Some of the statues have been designed to hold candles in their hands for special occasions. In a sense it is ideal that Maximilian himself, although represented by a superb kneeling statue on top of the cenotaph, has his body elsewhere as it means that these bronze ancestors (watched over too by a medley of little busts of Roman emperors, making their own nod-and-a-wink point about Maximilian’s pedigree) are witnessing something more universal than simply one of their descendants. The more I look at them the more hair-raising they become, watchmen almost untouched (except in the case of Rudolf I) by five centuries of warfare, chaos and, ultimately, the end of the dynasty they were sent to protect.

Juana’s children

For the generation alert by 1490 and still alive by 1530 the world would have struck them as convulsed by unparalleled, freakish change.
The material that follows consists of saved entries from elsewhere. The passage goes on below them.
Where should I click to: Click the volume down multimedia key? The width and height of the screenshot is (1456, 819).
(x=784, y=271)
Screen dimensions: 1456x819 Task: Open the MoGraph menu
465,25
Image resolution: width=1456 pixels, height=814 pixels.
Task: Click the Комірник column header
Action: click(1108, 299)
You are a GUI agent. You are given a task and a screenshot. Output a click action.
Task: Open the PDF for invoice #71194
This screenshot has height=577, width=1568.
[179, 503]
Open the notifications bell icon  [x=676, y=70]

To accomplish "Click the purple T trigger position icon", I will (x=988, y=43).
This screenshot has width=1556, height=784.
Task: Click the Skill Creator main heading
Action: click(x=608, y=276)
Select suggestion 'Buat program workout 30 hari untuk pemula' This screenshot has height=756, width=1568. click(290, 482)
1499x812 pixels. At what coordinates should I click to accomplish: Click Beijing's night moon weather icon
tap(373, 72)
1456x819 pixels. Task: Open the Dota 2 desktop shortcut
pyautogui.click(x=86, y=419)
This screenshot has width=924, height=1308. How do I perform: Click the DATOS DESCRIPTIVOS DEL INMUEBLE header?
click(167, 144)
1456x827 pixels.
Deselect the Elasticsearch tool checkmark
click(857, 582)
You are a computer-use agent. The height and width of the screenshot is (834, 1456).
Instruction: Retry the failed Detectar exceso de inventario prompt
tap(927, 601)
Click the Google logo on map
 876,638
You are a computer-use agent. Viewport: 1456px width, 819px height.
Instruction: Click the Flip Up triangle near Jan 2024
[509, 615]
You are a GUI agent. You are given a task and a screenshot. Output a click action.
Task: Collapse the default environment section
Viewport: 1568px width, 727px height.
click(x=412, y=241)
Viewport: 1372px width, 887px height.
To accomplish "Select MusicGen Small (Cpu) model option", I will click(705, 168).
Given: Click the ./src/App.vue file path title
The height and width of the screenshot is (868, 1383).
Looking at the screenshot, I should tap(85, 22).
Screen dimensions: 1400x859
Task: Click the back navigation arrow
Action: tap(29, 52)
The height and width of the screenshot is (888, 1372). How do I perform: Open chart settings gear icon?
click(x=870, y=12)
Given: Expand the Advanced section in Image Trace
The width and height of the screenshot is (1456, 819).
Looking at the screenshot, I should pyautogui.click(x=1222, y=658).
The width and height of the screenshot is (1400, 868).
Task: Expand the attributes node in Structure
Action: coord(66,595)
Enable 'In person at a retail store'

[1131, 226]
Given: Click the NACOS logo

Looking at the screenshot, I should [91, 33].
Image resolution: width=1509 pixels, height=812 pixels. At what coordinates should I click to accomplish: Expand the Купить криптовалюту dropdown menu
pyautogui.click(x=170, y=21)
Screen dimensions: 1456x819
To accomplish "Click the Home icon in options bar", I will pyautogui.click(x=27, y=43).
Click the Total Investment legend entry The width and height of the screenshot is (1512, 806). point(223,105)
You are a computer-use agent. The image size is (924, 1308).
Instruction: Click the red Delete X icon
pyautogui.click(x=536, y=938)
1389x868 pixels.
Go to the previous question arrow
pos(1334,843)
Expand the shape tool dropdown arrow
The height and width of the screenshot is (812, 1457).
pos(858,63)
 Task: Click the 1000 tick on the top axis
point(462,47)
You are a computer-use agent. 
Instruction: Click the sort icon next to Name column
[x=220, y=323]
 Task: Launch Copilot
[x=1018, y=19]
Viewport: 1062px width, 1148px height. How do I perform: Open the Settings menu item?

The monarchs of the period often seem immobilized by the sheer complexity of their situation, with bold initiatives coming to nothing, inertia rewarded, and uneasy blends of the two. It is not as though Europe had previously been static, but there had been many more certainties. The Hundred Years War, most obviously, had been played out with painful predictability, with the inhabitants of Aquitaine, Normandy and Picardy barely bothering to look up as another bunch of mud-spattered characters in plate armour galloped into view. Despite some breaks, the sheer mulishness of English attempts to take over France gave a fixed character to reign after reign.

Through a queasy mix of luck and ruthlessness the Habsburg family wound up as the great beneficiaries of this process. Charles V felt that his long reign had ended in failure and he bequeathed all kinds of problems, but by the time of his resignation and retreat to an Extremaduran monastery to pray, admire the view and wistfully spin a globe of the world, his family ruled an empire of a size with no European precedent.

One good place to start explaining this rise in the family fortunes is with Maximilian staring in fascination at the unfolding situation in Spain. In Barcelona in 1493, Ferdinand and Isabella, whose marriage had combined the thrones of Castile and Aragon and whose forces had destroyed the last Muslim state in Spain the year before, stood on a set of palace steps, which are still there (perhaps one of the more thrilling and perplexing places to stand in the world). There they met and congratulated Christopher Columbus, who presented them with a selection of Caribbean exotica and unhappy Hispaniola ‘Indians’. As, over the following decades, it became clear that humankind’s entire mental experience was about to be hit by a flood of slavery, sugar, gold, silver, genocide, jungles, pirate ships, howler monkeys, Brazil nuts and toucans, the old Europe in which English and French knights hit each other over the head for ownership of some drizzle-washed hamlet in the Pas de Calais suddenly seemed a bit old-fashioned. The fixed-term, zero-sum atmosphere of Europe was at an end, particularly once Aztec gold and silver started arriving in uncontrollable quantities in the 1520s.